Monitoring local temperature changes in soft tissues by time-reversal elastography

Elastography is a potential tool to evaluate local elasticity changes produced by thermal therapy ultrasound. The protein denaturation of tissue cells produces an irreversible increase in local stiffness. Thus elastographic methods are able to evaluate where and if this critical point has been reached. In previous works we have employed 1D transient elastography to monitor local changes in the shear elastic modulus in bovine skeletal muscle. In this work we include time-reversal elastography (TRE) experiments to evaluate temperature-induced changes created by a heat source whose position is known. TRE is currently a developing method in our laboratory. It is based on the time inversion of the low-frequency field recorded by speckle tracking methods.
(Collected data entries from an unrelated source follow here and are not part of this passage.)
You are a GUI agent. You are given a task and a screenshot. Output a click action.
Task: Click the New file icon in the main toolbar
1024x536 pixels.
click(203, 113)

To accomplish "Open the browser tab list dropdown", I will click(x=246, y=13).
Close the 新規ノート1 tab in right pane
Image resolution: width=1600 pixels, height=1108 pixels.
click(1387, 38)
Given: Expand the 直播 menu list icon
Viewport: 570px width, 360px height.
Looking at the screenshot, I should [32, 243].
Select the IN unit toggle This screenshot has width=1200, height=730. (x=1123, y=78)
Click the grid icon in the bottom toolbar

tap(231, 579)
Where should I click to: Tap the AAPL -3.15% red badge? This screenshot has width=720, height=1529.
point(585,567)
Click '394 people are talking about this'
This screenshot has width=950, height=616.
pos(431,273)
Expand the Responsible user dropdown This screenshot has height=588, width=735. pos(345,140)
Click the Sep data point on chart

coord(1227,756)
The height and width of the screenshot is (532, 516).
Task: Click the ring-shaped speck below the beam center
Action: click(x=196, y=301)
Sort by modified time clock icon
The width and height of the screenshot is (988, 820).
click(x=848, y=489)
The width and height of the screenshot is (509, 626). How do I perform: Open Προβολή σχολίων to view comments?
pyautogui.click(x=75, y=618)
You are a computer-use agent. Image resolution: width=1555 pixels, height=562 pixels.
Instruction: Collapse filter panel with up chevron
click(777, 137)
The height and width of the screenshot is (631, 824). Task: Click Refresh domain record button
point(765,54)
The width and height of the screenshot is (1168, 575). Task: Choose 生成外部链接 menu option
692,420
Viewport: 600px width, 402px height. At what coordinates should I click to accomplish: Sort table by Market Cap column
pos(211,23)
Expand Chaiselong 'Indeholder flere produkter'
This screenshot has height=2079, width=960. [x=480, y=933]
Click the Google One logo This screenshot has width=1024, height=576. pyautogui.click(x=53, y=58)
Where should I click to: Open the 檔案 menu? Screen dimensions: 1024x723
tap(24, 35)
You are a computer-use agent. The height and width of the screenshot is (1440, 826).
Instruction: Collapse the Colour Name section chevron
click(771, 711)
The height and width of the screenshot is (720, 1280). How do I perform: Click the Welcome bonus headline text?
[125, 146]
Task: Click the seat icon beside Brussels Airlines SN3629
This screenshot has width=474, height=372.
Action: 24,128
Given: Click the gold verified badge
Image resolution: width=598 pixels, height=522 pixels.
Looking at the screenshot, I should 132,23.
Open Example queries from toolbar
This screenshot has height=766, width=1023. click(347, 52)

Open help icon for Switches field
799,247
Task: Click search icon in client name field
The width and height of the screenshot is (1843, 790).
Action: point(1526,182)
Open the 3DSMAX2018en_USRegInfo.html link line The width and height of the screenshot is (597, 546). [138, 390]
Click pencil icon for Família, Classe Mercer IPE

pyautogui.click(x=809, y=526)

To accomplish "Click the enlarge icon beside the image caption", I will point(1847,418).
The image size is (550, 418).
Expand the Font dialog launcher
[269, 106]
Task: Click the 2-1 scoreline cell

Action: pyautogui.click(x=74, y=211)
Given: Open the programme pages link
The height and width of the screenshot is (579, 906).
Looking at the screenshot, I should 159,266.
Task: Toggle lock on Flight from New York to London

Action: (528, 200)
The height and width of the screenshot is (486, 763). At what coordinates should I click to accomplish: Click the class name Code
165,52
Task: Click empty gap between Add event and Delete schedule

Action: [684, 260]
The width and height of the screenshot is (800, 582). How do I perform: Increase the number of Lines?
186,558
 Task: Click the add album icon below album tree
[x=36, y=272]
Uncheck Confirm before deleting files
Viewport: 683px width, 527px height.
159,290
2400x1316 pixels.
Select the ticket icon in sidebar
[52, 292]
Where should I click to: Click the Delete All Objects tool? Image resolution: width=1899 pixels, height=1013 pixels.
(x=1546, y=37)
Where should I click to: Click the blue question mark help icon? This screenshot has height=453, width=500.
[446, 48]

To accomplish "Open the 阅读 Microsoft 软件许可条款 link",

The low-frequency particle velocity field on the direction of the ultrasound beam is measured at the volume of the soft solid by the transient elastography technique. The time refocusing field of these mechanical waves is computed using spatio-temporal correlations equivalent to time-reversal experiments. Due to temperature increase, the refocusing time at each position is shifted. Since this is a cumulative effect with depth, the spatial derivation of the time shift is a direct visualization of heat-induced changes in tissue elasticity. The method has the advantages of time-reversal experiments: it is independent of boundary conditions, is applicable in non-homogeneous media and is robust as regard to the low-frequency source shape and position. Thus it overcomes some limitations of 1D transient elastography.